We will now create an ***iterator*** that will allow us to read the CSV file in chunks and send them to the database. Otherwise, we may run into problems trying to send too much data at once.

In [24]:
# chunk this csv file into smaller batches
# read them one chunk at a time and then for each chunk we will put the chunk to database
df_iter = pd.read_csv("yellow_tripdata_2024-01.csv", iterator=True, chunksize=100000)

We can use the `next()` function to get the chunks using the iterator.

In [25]:
df = next(df_iter)

In [27]:
len(df)

100000

This is a brand new dataframe, so we need to convert the time columns to timestamp format.

In [28]:
df.tpep_pickup_datetime = pd.to_datetime(df.tpep_pickup_datetime)
df.tpep_dropoff_datetime = pd.to_datetime(df.tpep_dropoff_datetime)

We will now finally create the table in the database. With `df.head(n=0)` we can get the name of the columns only, without any additional data. We will use it to generate a SQL instruction to generate the table.

In [30]:
df.head(n=0)

Unnamed: 0,VendorID,tpep_pickup_datetime,tpep_dropoff_datetime,passenger_count,trip_distance,RatecodeID,store_and_fwd_flag,PULocationID,DOLocationID,payment_type,fare_amount,extra,mta_tax,tip_amount,tolls_amount,improvement_surcharge,total_amount,congestion_surcharge,Airport_fee


In [33]:
# create a table and then insert all the rows:
# df.to_sql(name="yellow_taxi_data", con=engine, if_exists="replace")

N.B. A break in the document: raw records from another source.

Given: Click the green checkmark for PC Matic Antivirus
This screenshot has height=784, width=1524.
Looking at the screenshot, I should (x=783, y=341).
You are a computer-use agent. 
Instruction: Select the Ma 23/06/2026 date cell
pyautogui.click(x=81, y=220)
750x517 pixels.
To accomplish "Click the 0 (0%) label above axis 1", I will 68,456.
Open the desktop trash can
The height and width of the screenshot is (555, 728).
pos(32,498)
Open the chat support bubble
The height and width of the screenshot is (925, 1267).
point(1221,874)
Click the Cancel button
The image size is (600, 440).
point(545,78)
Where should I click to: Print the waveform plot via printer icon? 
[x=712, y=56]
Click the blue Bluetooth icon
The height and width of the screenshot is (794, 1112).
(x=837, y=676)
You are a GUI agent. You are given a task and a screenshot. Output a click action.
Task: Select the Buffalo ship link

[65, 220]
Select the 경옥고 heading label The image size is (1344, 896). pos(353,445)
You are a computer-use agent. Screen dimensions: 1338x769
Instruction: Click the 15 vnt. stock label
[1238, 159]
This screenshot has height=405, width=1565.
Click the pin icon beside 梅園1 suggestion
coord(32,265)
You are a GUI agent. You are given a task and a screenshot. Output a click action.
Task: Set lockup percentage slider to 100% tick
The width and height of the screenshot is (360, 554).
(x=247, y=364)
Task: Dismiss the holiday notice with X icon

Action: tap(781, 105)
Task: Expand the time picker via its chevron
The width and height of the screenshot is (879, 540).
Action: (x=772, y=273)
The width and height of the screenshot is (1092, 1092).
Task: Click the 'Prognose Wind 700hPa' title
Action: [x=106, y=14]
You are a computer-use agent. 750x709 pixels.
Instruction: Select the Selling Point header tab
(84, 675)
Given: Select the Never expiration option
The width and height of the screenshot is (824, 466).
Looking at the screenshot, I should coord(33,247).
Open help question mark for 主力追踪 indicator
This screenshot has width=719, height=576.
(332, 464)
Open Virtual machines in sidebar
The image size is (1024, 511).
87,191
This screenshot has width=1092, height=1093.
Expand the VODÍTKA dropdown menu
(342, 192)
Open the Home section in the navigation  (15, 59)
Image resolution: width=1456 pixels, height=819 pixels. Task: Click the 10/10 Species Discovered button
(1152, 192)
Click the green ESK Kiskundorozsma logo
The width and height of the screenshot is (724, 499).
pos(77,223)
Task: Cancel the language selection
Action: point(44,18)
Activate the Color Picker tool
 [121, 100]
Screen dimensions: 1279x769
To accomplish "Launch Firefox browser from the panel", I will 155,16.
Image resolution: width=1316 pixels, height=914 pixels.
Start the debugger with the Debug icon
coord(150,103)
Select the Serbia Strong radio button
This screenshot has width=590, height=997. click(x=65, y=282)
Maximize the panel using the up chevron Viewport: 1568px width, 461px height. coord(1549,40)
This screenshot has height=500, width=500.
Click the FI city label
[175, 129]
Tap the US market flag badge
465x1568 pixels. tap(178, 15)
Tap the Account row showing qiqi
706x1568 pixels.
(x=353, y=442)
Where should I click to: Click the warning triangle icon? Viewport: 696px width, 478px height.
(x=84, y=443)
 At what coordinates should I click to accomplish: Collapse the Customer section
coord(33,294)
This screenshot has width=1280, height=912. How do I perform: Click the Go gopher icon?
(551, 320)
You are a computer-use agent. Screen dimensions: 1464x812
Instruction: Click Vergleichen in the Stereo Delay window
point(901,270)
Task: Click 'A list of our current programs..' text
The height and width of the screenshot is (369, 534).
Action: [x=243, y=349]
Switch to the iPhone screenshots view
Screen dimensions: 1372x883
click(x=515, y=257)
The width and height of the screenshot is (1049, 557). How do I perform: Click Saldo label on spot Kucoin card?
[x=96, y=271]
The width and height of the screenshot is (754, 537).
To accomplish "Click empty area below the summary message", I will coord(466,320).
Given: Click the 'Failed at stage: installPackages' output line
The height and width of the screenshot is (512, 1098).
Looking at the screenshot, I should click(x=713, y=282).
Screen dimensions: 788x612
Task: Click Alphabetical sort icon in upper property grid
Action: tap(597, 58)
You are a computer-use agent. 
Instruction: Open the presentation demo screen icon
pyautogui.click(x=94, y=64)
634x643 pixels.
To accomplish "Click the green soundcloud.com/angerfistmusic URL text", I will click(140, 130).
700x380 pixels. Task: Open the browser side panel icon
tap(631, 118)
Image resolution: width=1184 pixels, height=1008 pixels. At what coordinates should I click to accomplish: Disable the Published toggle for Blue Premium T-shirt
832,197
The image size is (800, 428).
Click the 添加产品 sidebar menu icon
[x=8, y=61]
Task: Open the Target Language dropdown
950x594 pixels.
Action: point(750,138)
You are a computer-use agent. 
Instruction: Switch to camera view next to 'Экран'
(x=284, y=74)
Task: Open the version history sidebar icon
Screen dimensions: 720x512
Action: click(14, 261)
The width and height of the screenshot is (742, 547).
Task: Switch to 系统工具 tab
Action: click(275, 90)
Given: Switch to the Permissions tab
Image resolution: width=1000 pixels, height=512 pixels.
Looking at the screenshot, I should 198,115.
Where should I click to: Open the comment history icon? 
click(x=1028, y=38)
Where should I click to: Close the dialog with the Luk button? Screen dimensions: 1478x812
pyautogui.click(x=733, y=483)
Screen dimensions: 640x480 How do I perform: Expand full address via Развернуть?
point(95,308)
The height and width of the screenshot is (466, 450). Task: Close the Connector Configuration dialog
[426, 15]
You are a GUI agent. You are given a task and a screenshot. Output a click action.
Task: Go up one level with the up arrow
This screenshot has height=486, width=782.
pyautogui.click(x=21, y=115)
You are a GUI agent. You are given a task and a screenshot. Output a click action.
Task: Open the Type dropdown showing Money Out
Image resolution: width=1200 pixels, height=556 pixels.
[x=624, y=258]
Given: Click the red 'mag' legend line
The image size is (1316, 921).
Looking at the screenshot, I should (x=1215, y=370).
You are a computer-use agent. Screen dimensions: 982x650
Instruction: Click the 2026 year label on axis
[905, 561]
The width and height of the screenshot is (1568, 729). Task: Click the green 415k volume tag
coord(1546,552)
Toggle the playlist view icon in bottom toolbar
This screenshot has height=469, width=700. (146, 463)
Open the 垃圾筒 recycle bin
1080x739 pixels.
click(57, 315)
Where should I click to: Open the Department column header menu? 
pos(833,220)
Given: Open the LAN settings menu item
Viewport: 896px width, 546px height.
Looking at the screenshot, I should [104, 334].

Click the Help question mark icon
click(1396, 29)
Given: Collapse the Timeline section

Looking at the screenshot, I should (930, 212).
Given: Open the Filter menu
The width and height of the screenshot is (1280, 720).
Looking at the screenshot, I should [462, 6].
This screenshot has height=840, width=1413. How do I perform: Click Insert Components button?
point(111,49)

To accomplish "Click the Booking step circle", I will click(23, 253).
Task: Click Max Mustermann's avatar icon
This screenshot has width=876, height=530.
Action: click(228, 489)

# only create table without inserting anything:
df.head(n=0).to_sql(name="yellow_taxi_data", con=engine, if_exists="replace")
# we need to provide the table name, the connection and what to do if the table already exists
# we choose to replace everything in case you had already created something by accident before.

0

You can now use `pgcli -h localhost -p 5432 -u root -d ny_taxi` on a separate terminal to look at the database:

* `\dt` for looking at available tables.
* `\d yellow_taxi_data` for describing the new table.

Let's include our current chunk to our database and time how long it takes.

In [34]:
%time df.to_sql(name="yellow_taxi_data", con=engine, if_exists="append")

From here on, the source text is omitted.